Neither yet let any priest flatter himself upon the knowledge of the particular cleanness of his own body, since their souls (over whom he hath government) shall in the day of judgment be required at his hands as the murderer of them, if any through his ignorance, sloth, or fawning adulation, have perished, because the stroke of death is not less terrible, that is given by a good man, than that which is inflicted by an evil person; otherwise would the apostle never have said that which he left unto his successors, as a fatherly legacy, "I am clear and clean from the blood of all: for I have not forborne to declare unto you all the counsel of God." Being therefore mightily drunken with the use and custom of sins, and extremely overwhelmed with the waves (as it were) of increasing offences, seek ye now forthwith the uttermost endeavours of your minds (after this your shipwreck), that one plank of repentance which is left, whereby ye may escape and swim to the land of the living, that from you may be turned away the wrath of our Lord, who saith, "I will not the death of a sinner: but that he may be converted and live." And may the same Almighty God, of all consolation and mercy, preserve his few good pastors from all evil, and (the common enemy being overcome) make them free inhabitants of the heavenly city of Jerusalem, which is the congregation of all saints; grant this, O Father, Son, and Holy Ghost, to whom be honour and glory, world without end. Amen.
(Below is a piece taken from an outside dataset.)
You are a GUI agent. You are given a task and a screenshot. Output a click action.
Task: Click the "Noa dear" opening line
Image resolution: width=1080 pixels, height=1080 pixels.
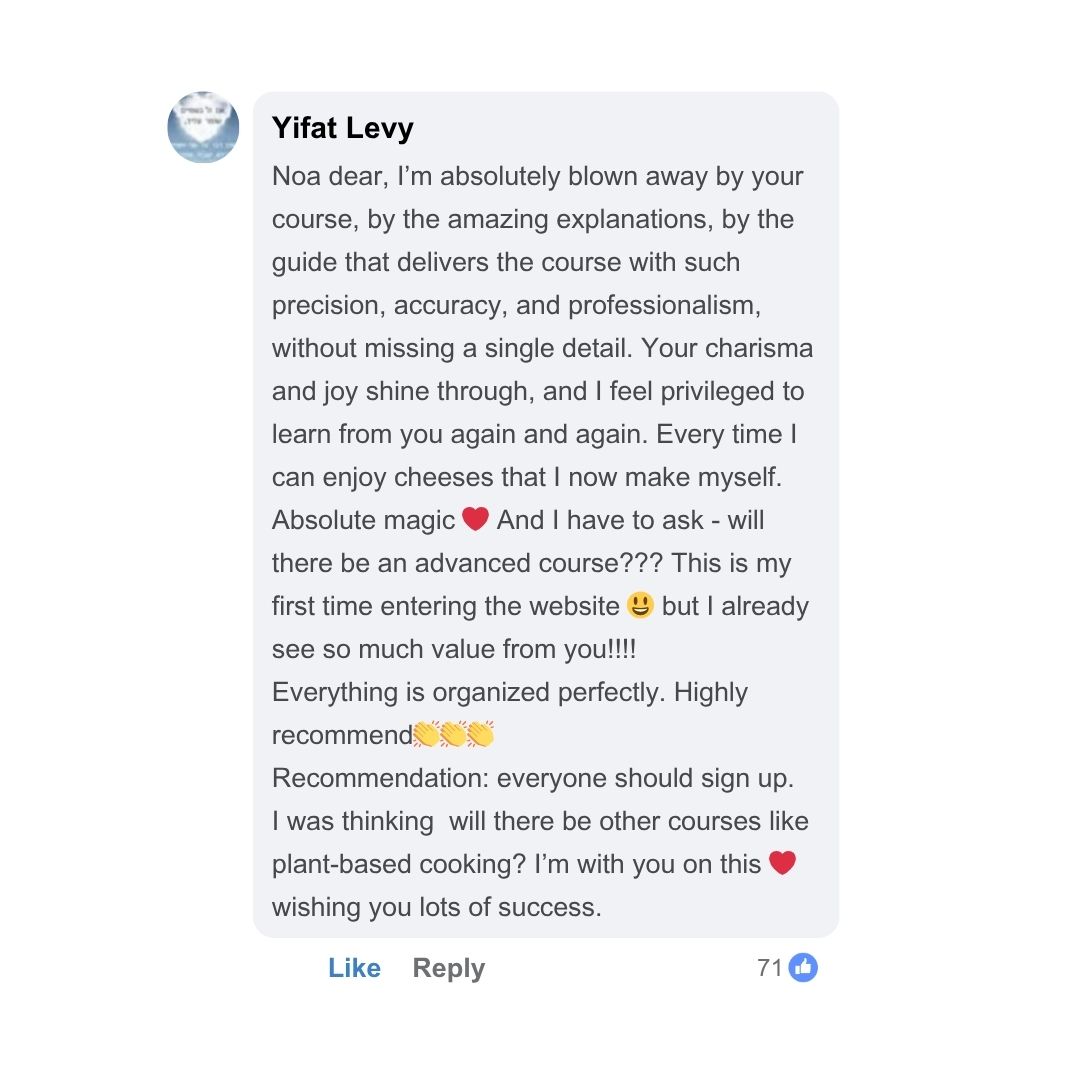coord(330,177)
  1. Notwithstanding this remark of Gildas, the Britons must have shown great bravery and resolution in their battles against the Saxons, or they would not have resisted their encroachments so Long. When Gildas was writing, a hundred years had elapsed, and The Britons still possessed a large portion of their native country.
  2. Or Aetius
  3. The description of Britain is given in very nearly the same terms, by Orosius, Bede, and others, but the numbers denoting the length and breadth and other dimensions, are different in almost every MS. Copy.
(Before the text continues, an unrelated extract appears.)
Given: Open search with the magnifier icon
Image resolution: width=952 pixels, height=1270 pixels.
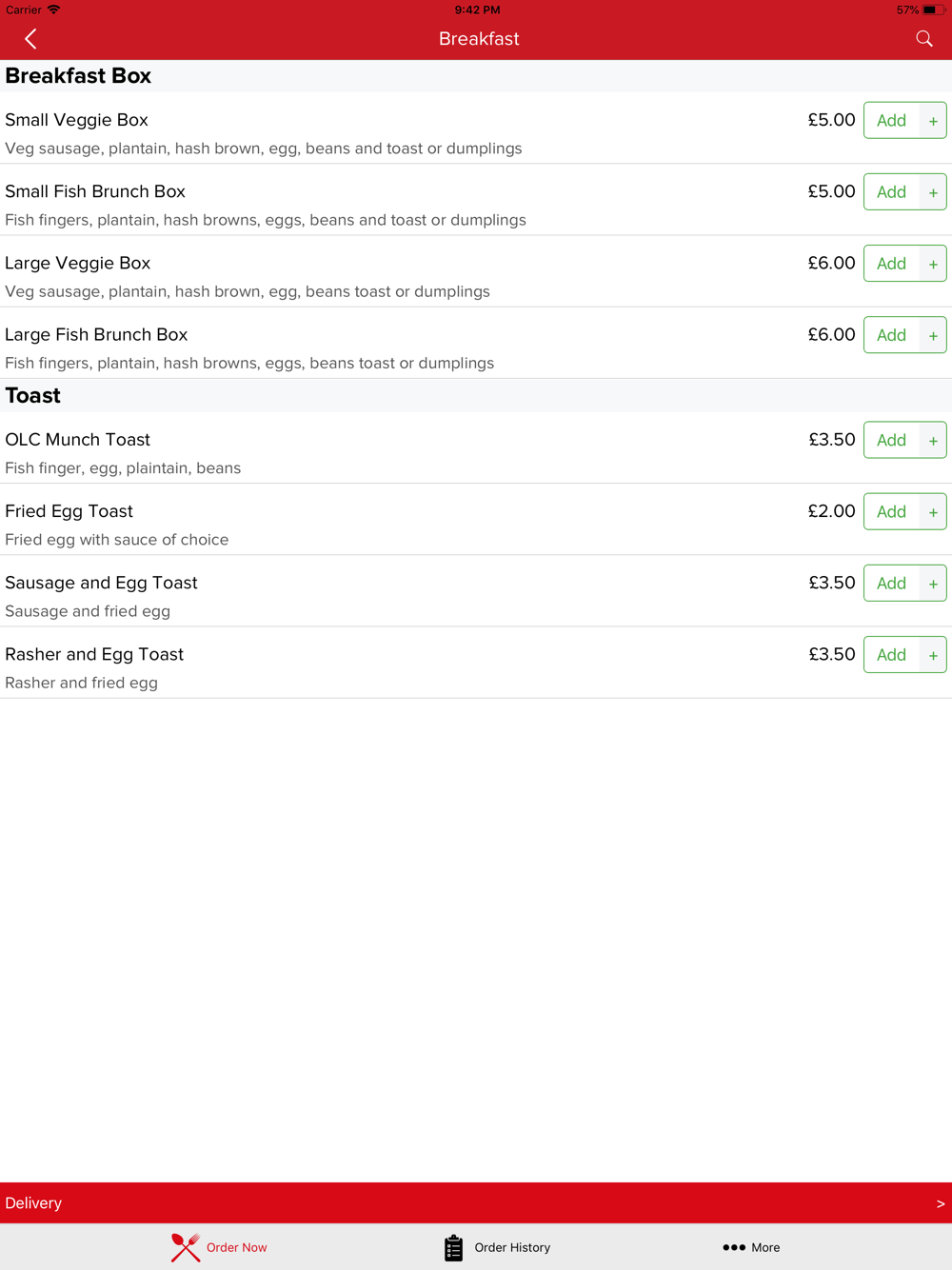Looking at the screenshot, I should click(924, 39).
  4. "Soporem" in some MSS., "saporem" in others; it is difficult from the turgidity and superabundance of the style to determine which is the best meaning.
  5. Gildas here confuses the modern idea of a tyrant with that of an usurper. The latter is a sense in which Britain was said to be fertile in tyrants, viz. In usurpers of the imperial dignity.
  6. Possibly Boudica.
  7. The Britons who fought under Boadicea were anything but "crafty foxes." "Bold lions" is a much more appropriate appellation; they would also have been victorious if they had half the military advantages of the Romans.
  8. Or Caerleon.
  9. The meaning of this expression is not known. O'Connor thinks it is the Irish Sea.
  10. Or Agitius, according to another reading.
  11. Isaiah 1. 4,5. In most of these quotations there is great verbal variation from the authorised version: the author probably quoted from memory, if not from the Latin version.